◆ **WHAT IS BEING ASKED**
The answer must be the lines from the one that holds "The image size is (1196, 372)." through the final line of the data, copied exactly, with no pictures.

◆ **Entries taken from a collection**
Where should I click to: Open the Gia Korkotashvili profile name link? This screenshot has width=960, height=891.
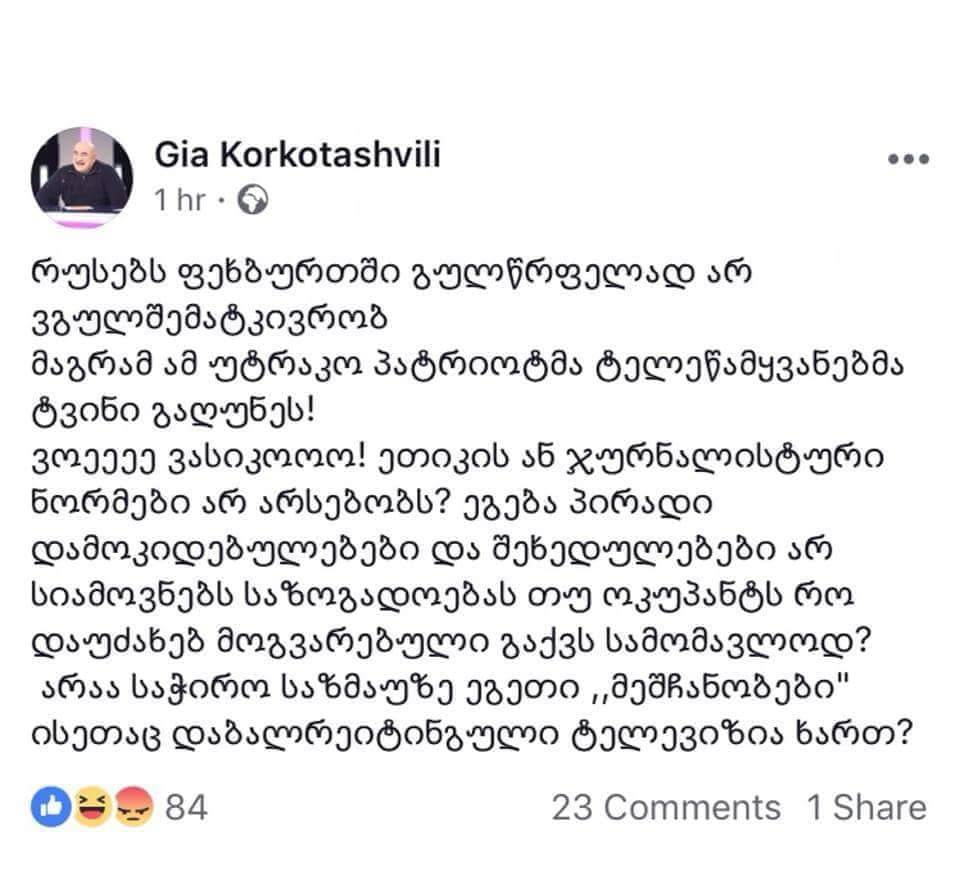[x=298, y=155]
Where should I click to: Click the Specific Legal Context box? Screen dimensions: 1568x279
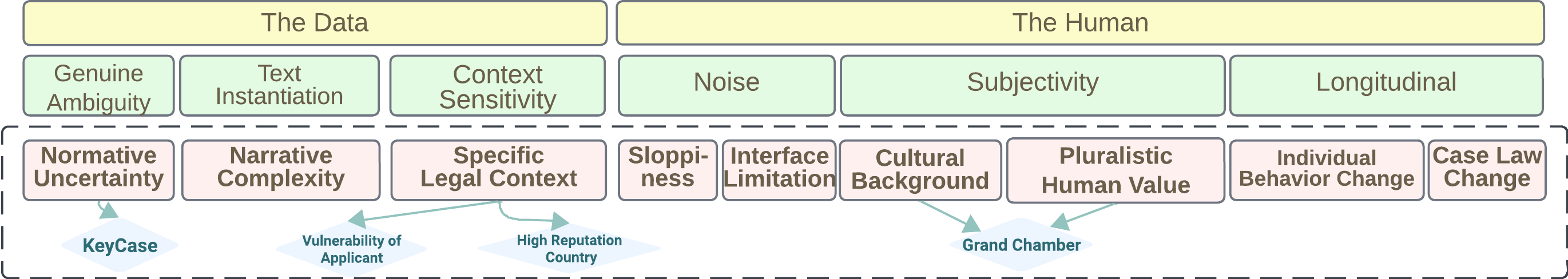pyautogui.click(x=498, y=170)
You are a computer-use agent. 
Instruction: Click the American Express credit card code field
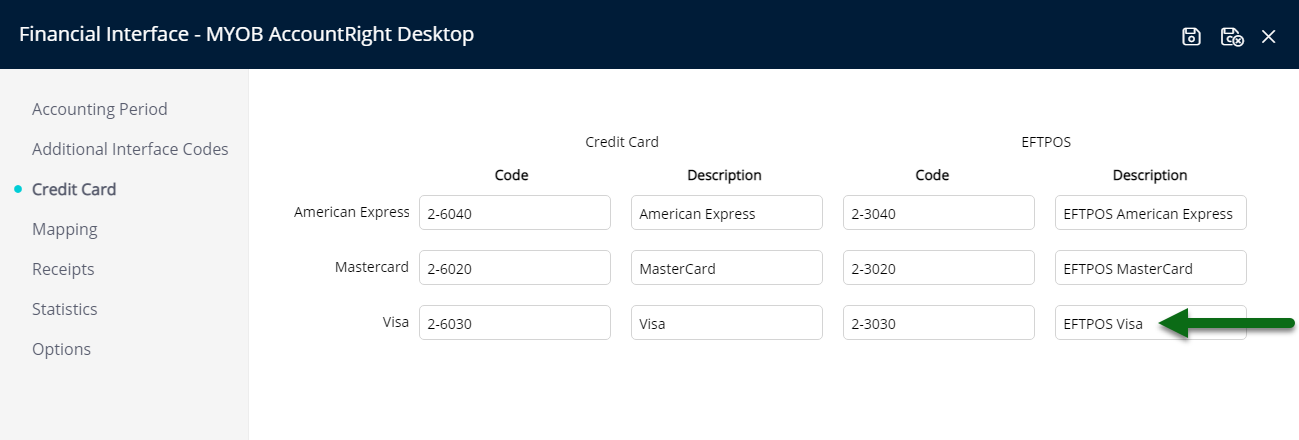click(515, 212)
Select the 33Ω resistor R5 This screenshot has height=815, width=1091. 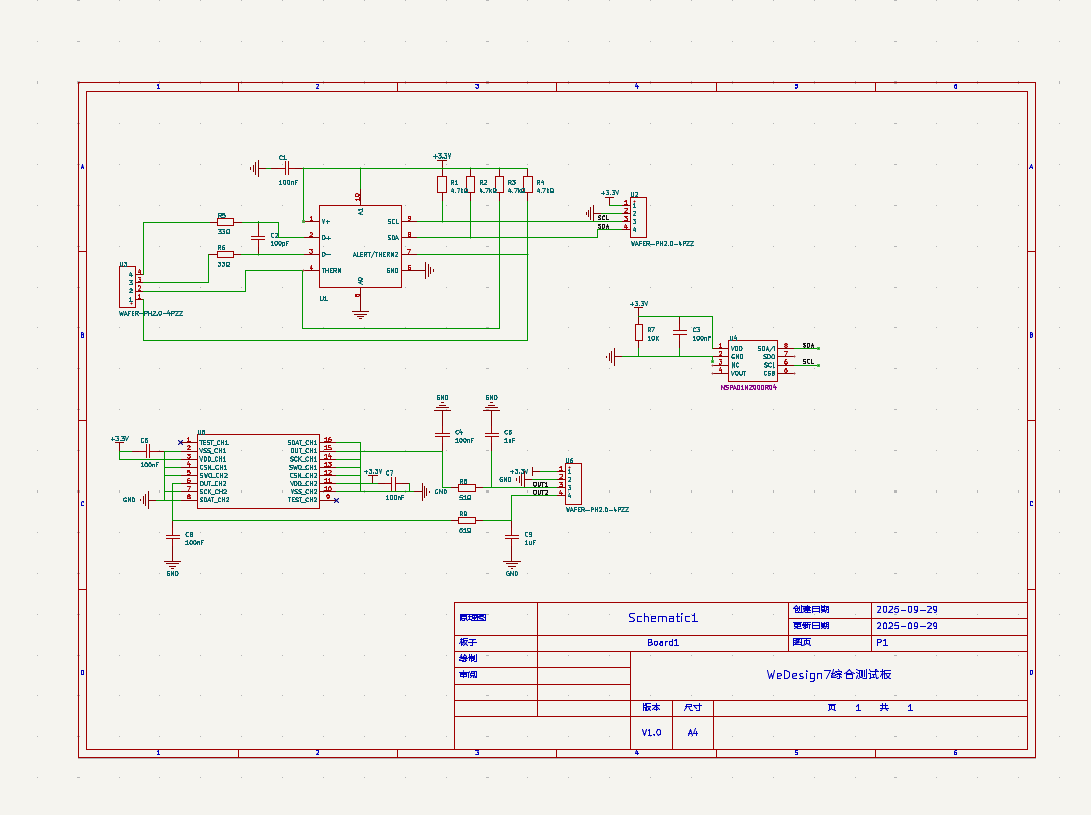(225, 222)
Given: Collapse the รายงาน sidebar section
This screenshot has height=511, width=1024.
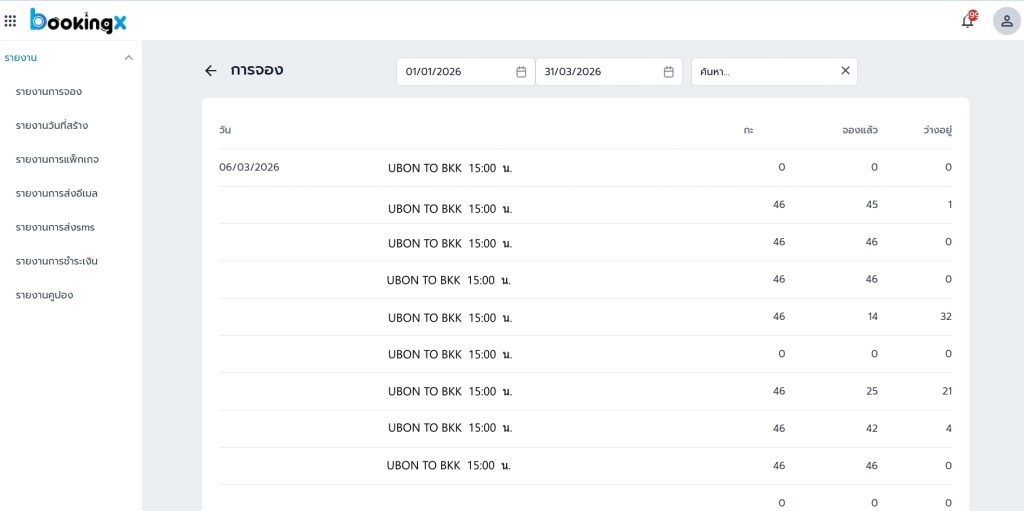Looking at the screenshot, I should [x=128, y=58].
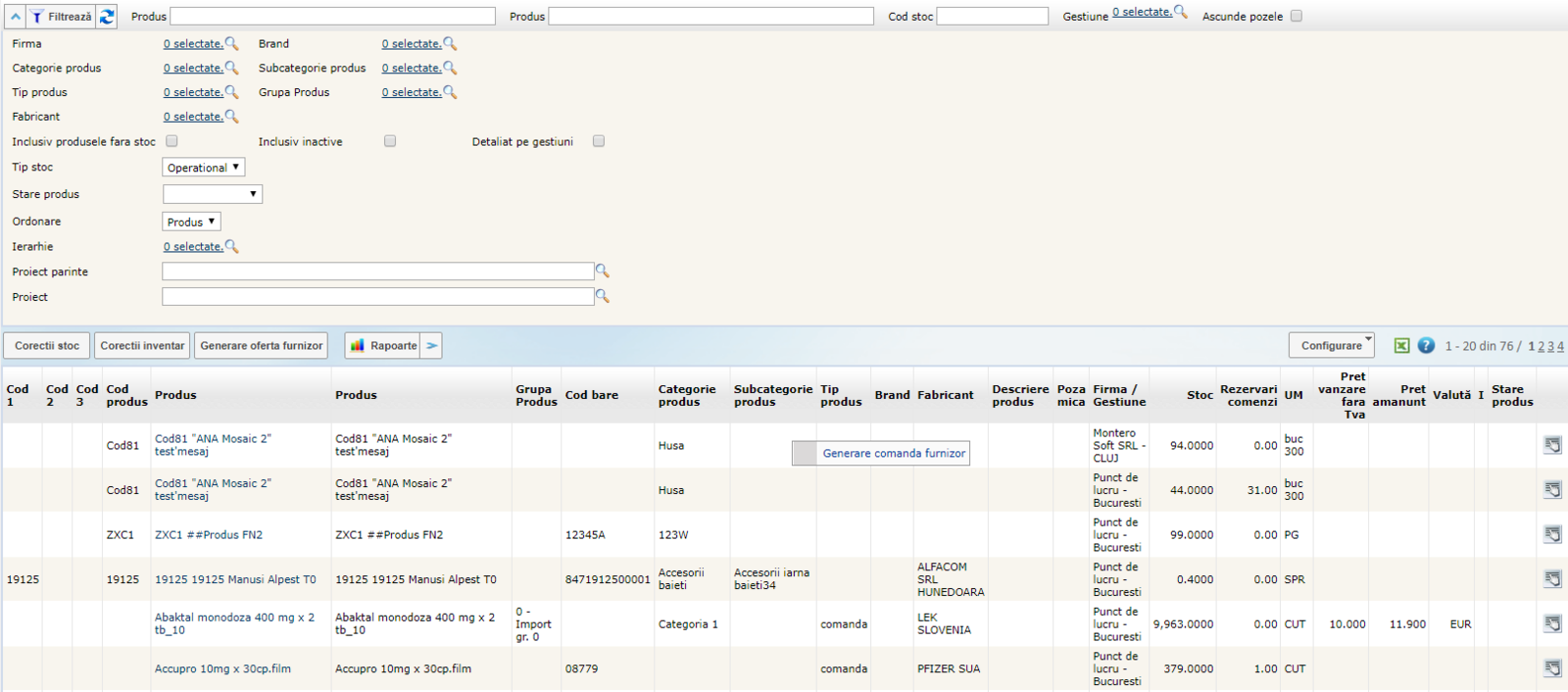Click the refresh icon next to Filtrează
Viewport: 1568px width, 692px height.
click(107, 17)
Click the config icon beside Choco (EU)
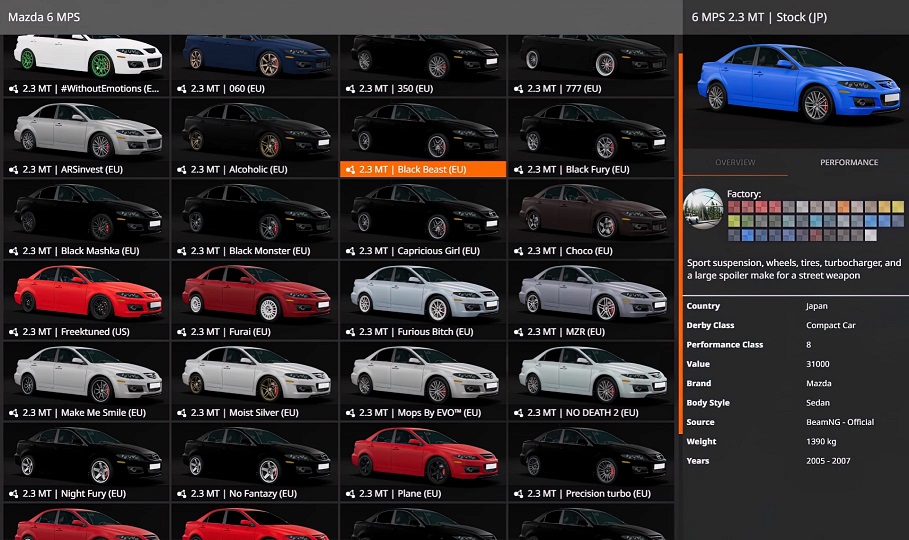Screen dimensions: 909x540 (518, 251)
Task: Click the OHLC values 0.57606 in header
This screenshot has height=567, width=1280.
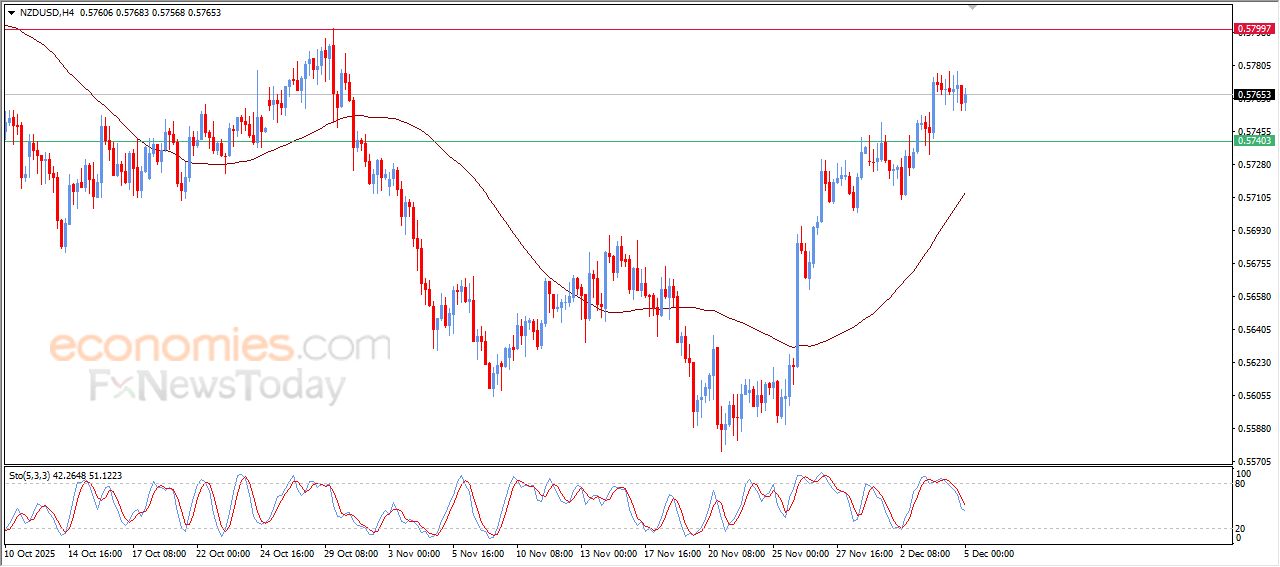Action: [98, 13]
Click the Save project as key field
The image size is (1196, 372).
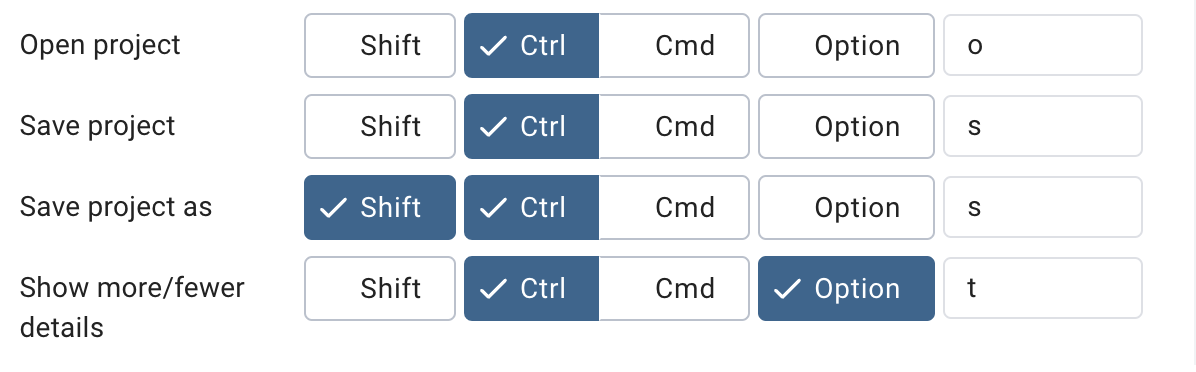(1043, 207)
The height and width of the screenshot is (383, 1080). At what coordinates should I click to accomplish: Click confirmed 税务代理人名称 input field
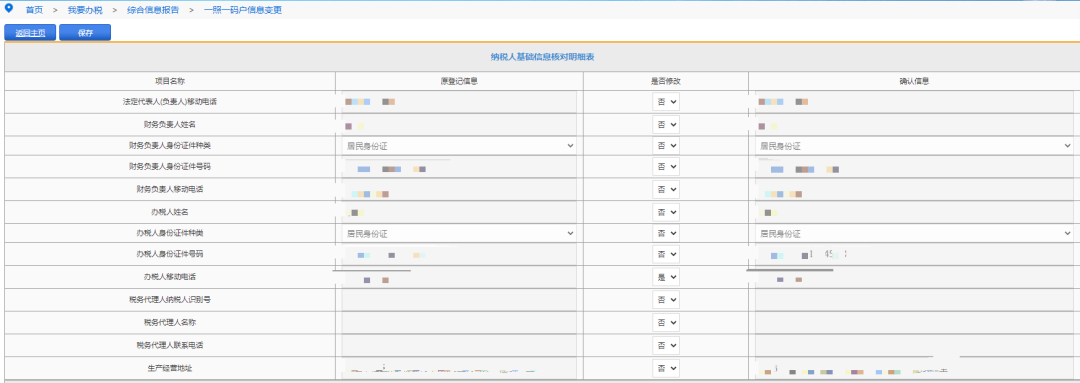(914, 322)
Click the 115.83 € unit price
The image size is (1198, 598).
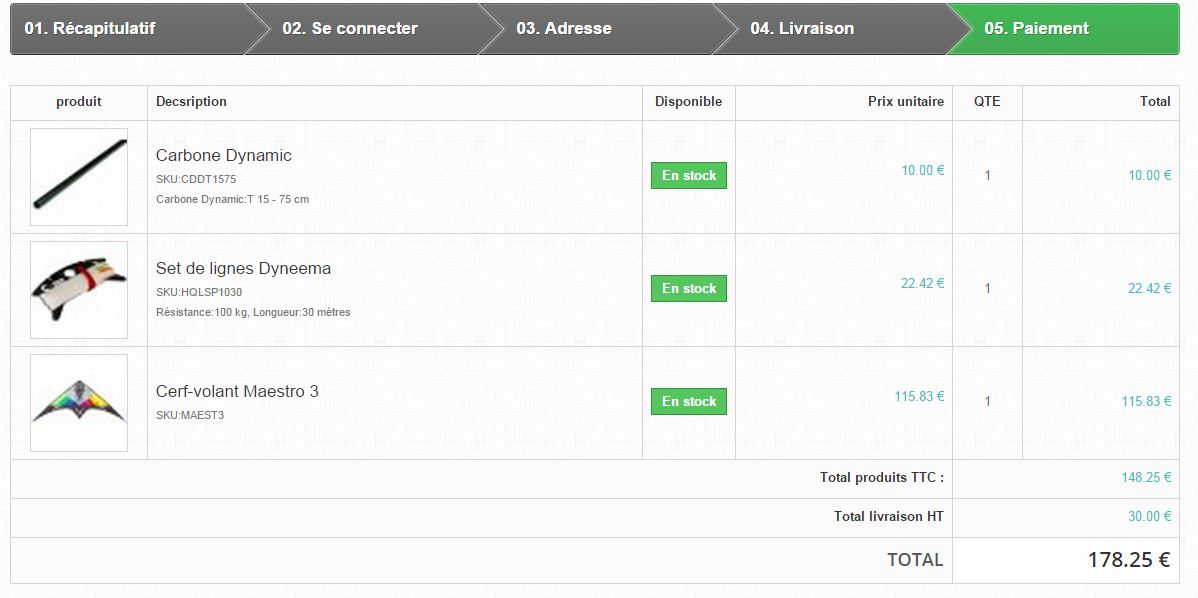click(x=919, y=396)
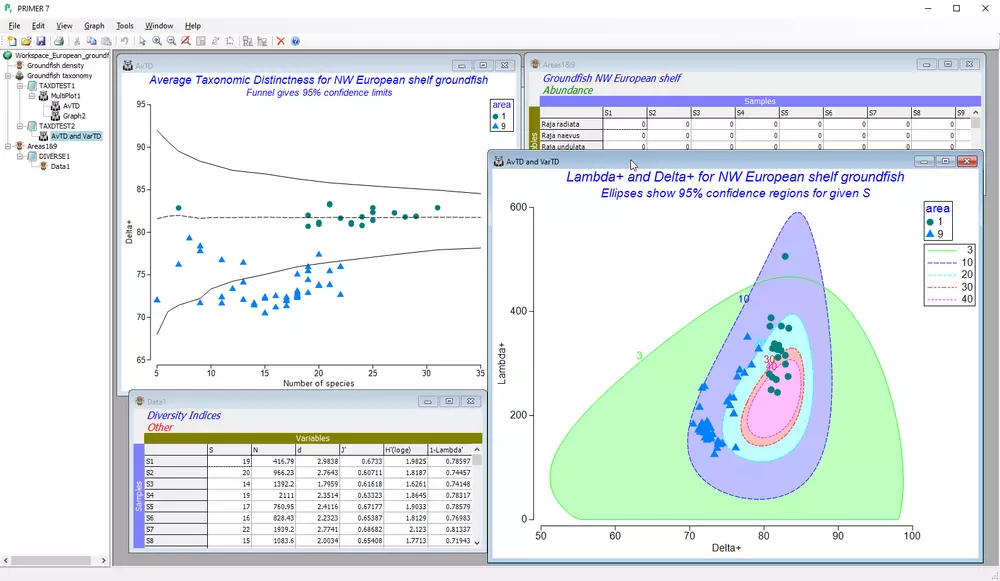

◆ **RESPONSE TO THE EXERCISE**
The image size is (1196, 372).
(1043, 207)
The height and width of the screenshot is (383, 1080). At what coordinates should I click to accomplish: Click confirmed 税务代理人名称 input field
(914, 322)
Click the 115.83 € unit price
The image size is (1198, 598).
click(x=919, y=396)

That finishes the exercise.